The Effect of a 1999 Rule Change on Obesity as a Factor in Social Security Disability Determinations
- After the 1999 rule change, there was an immediate and sharp decline in the number of applications with obesity recorded as the primary impairment. Despite this initial decline, obesity has increasingly been recorded as an impairment since that time (although predominantly as a secondary impairment). By the end of our observation period, the number and share of applications with a recorded obesity impairment were at or above pre-1999 levels.
- After 1999, relatively few applications with an obesity impairment were categorized in the Endocrine System, the body system under which obesity was listed in the years before the policy change. The largest share of applications with obesity recorded as an impairment are in the Musculoskeletal System category. In addition, because adjudicators still found it to be an important component of reduced functional capacity for many applicants, there was a large increase in applications with obesity in the Unknown Body System category.
- Among applicants with obesity recorded as an impairment, allowance rates at the initial determination fell dramatically after the 1999 delisting, with the largest decline for those in the Endocrine System category. In contrast, allowance rates at the initial level for those with obesity impairments in other body system categories rose (albeit at a slower rate). Similar to applications, the majority of allowances among those with obesity impairments were recorded under the Musculoskeletal System.

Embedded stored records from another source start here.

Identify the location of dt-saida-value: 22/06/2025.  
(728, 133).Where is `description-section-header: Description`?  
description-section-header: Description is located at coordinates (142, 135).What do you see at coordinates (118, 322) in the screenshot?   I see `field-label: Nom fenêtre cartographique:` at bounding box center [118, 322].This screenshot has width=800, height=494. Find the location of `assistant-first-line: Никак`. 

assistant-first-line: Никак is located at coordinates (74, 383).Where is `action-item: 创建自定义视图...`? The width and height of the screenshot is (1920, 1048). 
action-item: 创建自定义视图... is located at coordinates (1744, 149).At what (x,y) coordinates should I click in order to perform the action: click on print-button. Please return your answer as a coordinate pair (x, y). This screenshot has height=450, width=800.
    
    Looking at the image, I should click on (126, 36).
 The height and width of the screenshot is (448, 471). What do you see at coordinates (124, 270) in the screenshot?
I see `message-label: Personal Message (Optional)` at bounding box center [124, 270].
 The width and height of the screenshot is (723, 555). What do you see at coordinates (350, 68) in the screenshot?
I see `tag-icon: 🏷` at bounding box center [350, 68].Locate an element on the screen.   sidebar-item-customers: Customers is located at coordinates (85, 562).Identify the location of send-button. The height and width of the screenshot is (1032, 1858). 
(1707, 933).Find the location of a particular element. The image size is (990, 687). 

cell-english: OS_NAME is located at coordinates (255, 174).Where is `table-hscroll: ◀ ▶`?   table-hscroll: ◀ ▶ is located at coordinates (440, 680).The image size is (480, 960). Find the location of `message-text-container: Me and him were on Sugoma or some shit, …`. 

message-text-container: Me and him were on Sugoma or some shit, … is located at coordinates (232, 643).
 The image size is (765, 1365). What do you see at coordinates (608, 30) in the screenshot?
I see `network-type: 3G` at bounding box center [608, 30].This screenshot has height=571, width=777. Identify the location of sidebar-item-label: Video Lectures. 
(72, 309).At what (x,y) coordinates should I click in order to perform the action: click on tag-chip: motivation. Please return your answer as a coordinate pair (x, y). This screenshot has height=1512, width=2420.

Obesity prevalence in the United States has risen at a rapid rate in recent decades, a time during which applications to federal disability programs have also increased substantially. SSA removed obesity as a discrete listing in the Listing of Impairments in 1999 in an attempt to more closely align allowances made for obesity with applicants’ ability to engage in substantial gainful activity. This paper uses SSA Disability Determination (831) data to identify trends in recorded impairments of obesity among working-age applicants with initial determinations from 1990 through 2012. We find that the 1999 policy change shifted the recording of obesity from predominantly in the primary impairment field to the secondary impairment field, shifted the body system category of applicants with obesity recorded as an impairment, decreased the share of applications with recorded obesity impairments receiving an initial allowance, and increased the use of vocational factors in allowances made to applicants with obesity impairments.